映画館のロビーで『ドラえもん 新・のび太の宇宙開拓史』が公開されていることを知り、懐かしさのあまり観てみたかったが、残念ながら9時を回っていたので子ども向けの上映時間には間に合わなかった。思えば旧作の『のび太の宇宙開拓史』を観たのは小学校2年生、「コロコロコミック」の映画特集を何度も読んで期待に胸を膨らませて映画館に足を踏み入れたものだ。

結局時間の都合で、妻夫木聡主演『感染列島』(2009 東宝)を観た。テレビでこれでもかと宣伝している作品だったので、多少期待して座席に座った。観客は私を含めて3人だった。
物語の展開などテンポ良く、飽きることはなかったが、わざわざ大きいスクリーンで観る作品でもなかったというのが率直な感想だ。親子の愛情や、医師の責任、主役の妻夫木聡演じる松岡医師の過去の恋愛など、様々な話が盛り込まれており、テレビドラマとして見るにはかなり完成度が高い作品となっている。しかし、主役の妻夫木聡周辺を巡るドラマに焦点が当たりすぎており、作品の主要テーマである国家全体を揺るがす感染爆発の危機があまり伝わってこなかった。
TBSが制作しているので、役者の都合などあるのだろうが、感染を防ぐための地域封鎖や内閣の対応、行政レベルの混乱など社会的な観点からの演出が欲しかったように思う。

『永遠の仔』

天童荒太『永遠の仔』(幻冬舎 1999)を数日かけて読んだ。
久しぶりに読書しながら涙が溢れてきた。しばらく泣くということもなかったので、すがすがしい涙であった。
原稿用紙2400枚近い長編であるが、推理小説のような展開と、人間存在の孤独にとことん向き合おうとする登場人物のやりとりに、家族や仕事そっちのけで引き込まれてしまった。私の読書経験のベスト10に確実はいる作品である。この作品を読みながら心に描いた風景は、しばらく胸の奥に残り続けるであろう。

人間は一人では生きられないし、一人で生きようとすることは他人を認めないことである。そして他人を認めないということは、他人と繋がっている自分そのものを否定することである。だから人間は生きている、ただ生きているそれだけで、他人と関わらざるを得ず、自分を肯定することである。ただ生きているだけで、過去の自分を受け入れ、現在の自分を許し、そして将来の自分を信じることになる。
作者は生きることのすばらしさと力強さをこれでもかと読者に訴えかける。
情緒障害の養護学校を出て叔父夫婦の養子になったジラフに、養母が次のように話しかける場面が印象に残った。

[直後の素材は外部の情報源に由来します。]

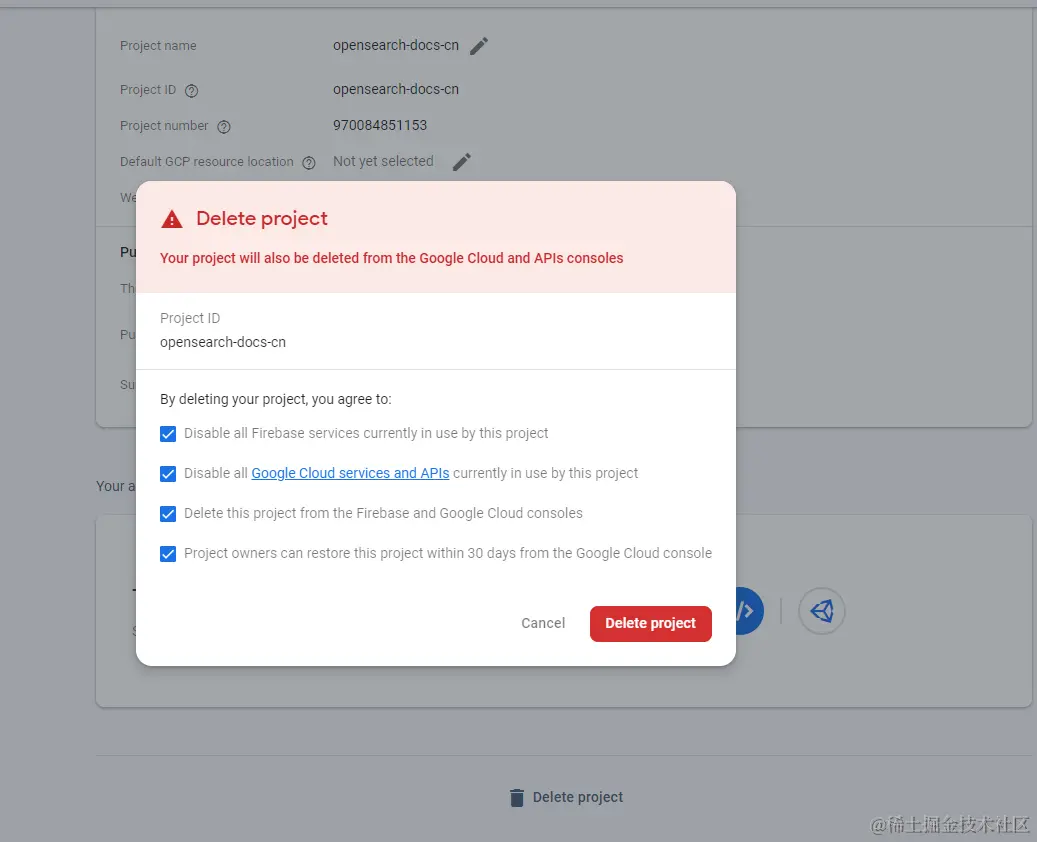Open the Google Cloud services and APIs link

pos(350,473)
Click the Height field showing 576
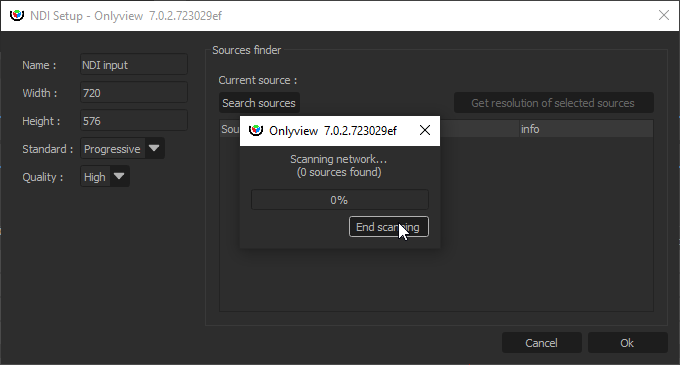 pos(134,121)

梁平ちゃん、わたしたちと、ずっと距離を置いていたでしょ? 責めてるんじゃないの。いまでは、思うのよ。梁平ちゃんが、距離を置いていたのは……なじめないってこと以上に、わたしたちを傷つけるのがいやで、なるべく離れていようとしたんじゃないかって……
(中略)
同じようにね。好きな人とも距離を置いてしまうことが、あるんじゃないかと思ったの。でも、気をつかいすぎるあまり、より深く、相手を傷つける場合もあると思うのよ。結婚しなくても、家族を持たなくてもいい。でもね、できれば、一緒に生きる相手は見つけてほしい。相手を認めることと、相手から認められることが、生きてゆくには、大事だと思うもの。ひとりで踏ん張ろうとし過ぎると、自分はもちろん、やっぱり誰かを傷つける気がする。すべてを、一人で背負って、解決しようとするばかりが、大人のやり方じゃない。人を信頼して、まかせたり、まかせられたりできるのも、一つの成長かなって思うし、ゆっくりでもいい、自分を開いてみたら、どう……人にすべてを託して甘えることを、自分自身に許してあげたら、どうかしら……

本日の東京新聞夕刊から

本日の東京新聞の夕刊に関西学院大学教授を勤める、精神科医野田正彰氏のコラムが掲載されていた。
野田氏は現在東京大空襲訴訟の被災者の精神的医学診察に携わっており、そうした晩年を迎えた被災者に、自責や抑うつの症状が表れはじめていることを指摘している。一部彼の文章を「写経」し心に留めておきたい。

 この二十数年、私はホロコーストを生き残ったユダヤ人、旧日本兵による長期にわたる死の恐怖を伴う性暴力を受けた海南島や山西省の中国人女性、日本へ拉致された中国人捕虜、戦時二百万人餓死を生きのびたベトナム人などの診察を通して、「晩年における破局的体験への過去」現象に気付いてきた。
近年、戦争体験者が老いて生存者が少なくなるにつれ、過去の話を聞いておこうという動きが出ている。だが戦場にあった兵士たちはいざ知らず、一方的に被害を受け無力だった人びとは、戦後六十年たった今こそ、苦しんでいるのである。東京大空襲の被害者、そして日本各地の空襲被害者は、戦争被害者受忍論によって、自らの不幸を公的に悲しむ道を閉ざされてきた。運が悪かったと、私的に憾むしかなかった。
東京大空襲では十万人以上が亡くなったのに、いまだ遺骨を慰霊する独立施設さえ造られていない。歴史を語っているのではなく、今まさに悲しみ苦しんでいる人びとがいる。彼らを分断し、共に悲しむ会話を閉ざしてきたのは、戦後を生きている私たちである。
老いて殺されていった人に何もできなかったと自分を責めている被害者は、反省しない社会に代わって、なお苦しみを背負っているのではないだろうか。